::: Source information

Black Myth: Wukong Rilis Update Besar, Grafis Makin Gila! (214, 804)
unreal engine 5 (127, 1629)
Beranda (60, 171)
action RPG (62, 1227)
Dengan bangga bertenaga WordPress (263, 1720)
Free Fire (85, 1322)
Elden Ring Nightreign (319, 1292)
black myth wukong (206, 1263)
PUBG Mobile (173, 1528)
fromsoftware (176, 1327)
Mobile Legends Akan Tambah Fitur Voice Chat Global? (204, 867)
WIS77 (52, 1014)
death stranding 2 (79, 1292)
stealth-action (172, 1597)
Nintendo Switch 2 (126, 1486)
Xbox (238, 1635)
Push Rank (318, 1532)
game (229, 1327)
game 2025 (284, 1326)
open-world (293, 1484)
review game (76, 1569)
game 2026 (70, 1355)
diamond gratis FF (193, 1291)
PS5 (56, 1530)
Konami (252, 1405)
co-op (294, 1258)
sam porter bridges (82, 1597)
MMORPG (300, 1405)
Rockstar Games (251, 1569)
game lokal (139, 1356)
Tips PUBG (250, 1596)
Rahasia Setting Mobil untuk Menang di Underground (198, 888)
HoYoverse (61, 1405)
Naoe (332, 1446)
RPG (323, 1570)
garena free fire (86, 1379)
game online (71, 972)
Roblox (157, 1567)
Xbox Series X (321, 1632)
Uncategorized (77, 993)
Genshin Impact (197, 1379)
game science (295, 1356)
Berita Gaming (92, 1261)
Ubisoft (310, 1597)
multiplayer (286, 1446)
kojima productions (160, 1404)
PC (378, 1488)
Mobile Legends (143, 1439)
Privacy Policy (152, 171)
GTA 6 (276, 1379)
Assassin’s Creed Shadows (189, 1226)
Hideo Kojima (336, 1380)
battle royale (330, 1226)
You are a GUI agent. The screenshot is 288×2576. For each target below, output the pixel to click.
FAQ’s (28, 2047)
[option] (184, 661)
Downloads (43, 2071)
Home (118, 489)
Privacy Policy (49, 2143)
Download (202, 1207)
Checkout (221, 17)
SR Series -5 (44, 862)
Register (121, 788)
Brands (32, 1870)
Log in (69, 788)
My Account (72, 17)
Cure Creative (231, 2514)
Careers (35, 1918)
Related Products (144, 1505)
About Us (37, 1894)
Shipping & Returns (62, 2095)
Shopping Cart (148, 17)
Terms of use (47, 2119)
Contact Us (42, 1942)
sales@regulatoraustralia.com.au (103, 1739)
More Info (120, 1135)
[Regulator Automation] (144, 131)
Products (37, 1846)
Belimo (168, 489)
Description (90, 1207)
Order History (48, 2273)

::::::

Write out the data again in full. Match it exactly.

(Exercise response):
Black Myth: Wukong Rilis Update Besar, Grafis Makin Gila! (214, 804)
unreal engine 5 (127, 1629)
Beranda (60, 171)
action RPG (62, 1227)
Dengan bangga bertenaga WordPress (263, 1720)
Free Fire (85, 1322)
Elden Ring Nightreign (319, 1292)
black myth wukong (206, 1263)
PUBG Mobile (173, 1528)
fromsoftware (176, 1327)
Mobile Legends Akan Tambah Fitur Voice Chat Global? (204, 867)
WIS77 (52, 1014)
death stranding 2 (79, 1292)
stealth-action (172, 1597)
Nintendo Switch 2 (126, 1486)
Xbox (238, 1635)
Push Rank (318, 1532)
game (229, 1327)
game 2025 (284, 1326)
open-world (293, 1484)
review game (76, 1569)
game 2026 (70, 1355)
diamond gratis FF (193, 1291)
PS5 (56, 1530)
Konami (252, 1405)
co-op (294, 1258)
sam porter bridges (82, 1597)
MMORPG (300, 1405)
Rockstar Games (251, 1569)
game lokal (139, 1356)
Tips PUBG (250, 1596)
Rahasia Setting Mobil untuk Menang di Underground (198, 888)
HoYoverse (61, 1405)
Naoe (332, 1446)
RPG (323, 1570)
garena free fire (86, 1379)
game online (71, 972)
Roblox (157, 1567)
Xbox Series X (321, 1632)
Uncategorized (77, 993)
Genshin Impact (197, 1379)
game science (295, 1356)
Berita Gaming (92, 1261)
Ubisoft (310, 1597)
multiplayer (286, 1446)
kojima productions (160, 1404)
PC (378, 1488)
Mobile Legends (143, 1439)
Privacy Policy (152, 171)
GTA 6 (276, 1379)
Assassin’s Creed Shadows (189, 1226)
Hideo Kojima (336, 1380)
battle royale (330, 1226)
You are a GUI agent. The screenshot is 288×2576. For each target below, output the pixel to click.
FAQ’s (28, 2047)
[option] (184, 661)
Downloads (43, 2071)
Home (118, 489)
Privacy Policy (49, 2143)
Download (202, 1207)
Checkout (221, 17)
SR Series -5 (44, 862)
Register (121, 788)
Brands (32, 1870)
Log in (69, 788)
My Account (72, 17)
Cure Creative (231, 2514)
Careers (35, 1918)
Related Products (144, 1505)
About Us (37, 1894)
Shipping & Returns (62, 2095)
Shopping Cart (148, 17)
Terms of use (47, 2119)
Contact Us (42, 1942)
sales@regulatoraustralia.com.au (103, 1739)
More Info (120, 1135)
[Regulator Automation] (144, 131)
Products (37, 1846)
Belimo (168, 489)
Description (90, 1207)
Order History (48, 2273)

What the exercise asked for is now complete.